Erdoğan'ın yaklaşımı dün grup başlamadan önce AK Parti'nin akil milletvekillerinde de hakimdi.
Ayrıca
"dava oylarımızı 20 puan artırdı" iddiasında bulunsalar da davanın ne şekilde seyredeceğini kestirmekte zorlanıyorlardı.
MHP önerisine soğuk Bundan dolayı, siyasi partilerin kapatılmasının zorlaştırılmasına ilişkin MHP'nin önerisi yerine kapsamlı bir Anayasa değişikliği düşünüyorlardı.

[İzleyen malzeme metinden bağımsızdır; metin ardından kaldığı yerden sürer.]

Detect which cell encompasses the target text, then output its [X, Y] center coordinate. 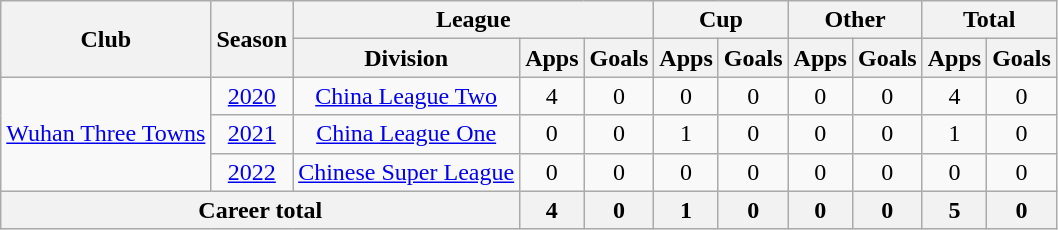
Division [406, 58]
5 [954, 210]
Cup [721, 20]
2022 [252, 172]
China League One [406, 134]
Chinese Super League [406, 172]
League [474, 20]
Other [855, 20]
2021 [252, 134]
2020 [252, 96]
Wuhan Three Towns [106, 134]
Career total [260, 210]
Club [106, 39]
Season [252, 39]
China League Two [406, 96]
Total [989, 20]
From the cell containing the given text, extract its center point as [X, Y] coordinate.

Nitekim, partinin ikinci adamı
Dengir Mir Mehmet Fırat da sorumuz üzerine, MHP'nin önerisine sıcak bakmadığını söyledi.
"Eğer bir düzenleme yapılacaksa istisnaları olmadan yapılmalı; MHP'nin önerisinde istisnalar var (teröre destek)" deyip ekledi:
"Bakarsınız Anayasa paketini devreye sokar, değişiklikleri toptan gerçekleştiririz..." Görüldüğü gibi partide dün öğleden sonrasına hakim bir görüş yoktu.
Nitekim izlenecek yol haritasını belirlemek için de dün hukukçular komisyonu oluşturuldu.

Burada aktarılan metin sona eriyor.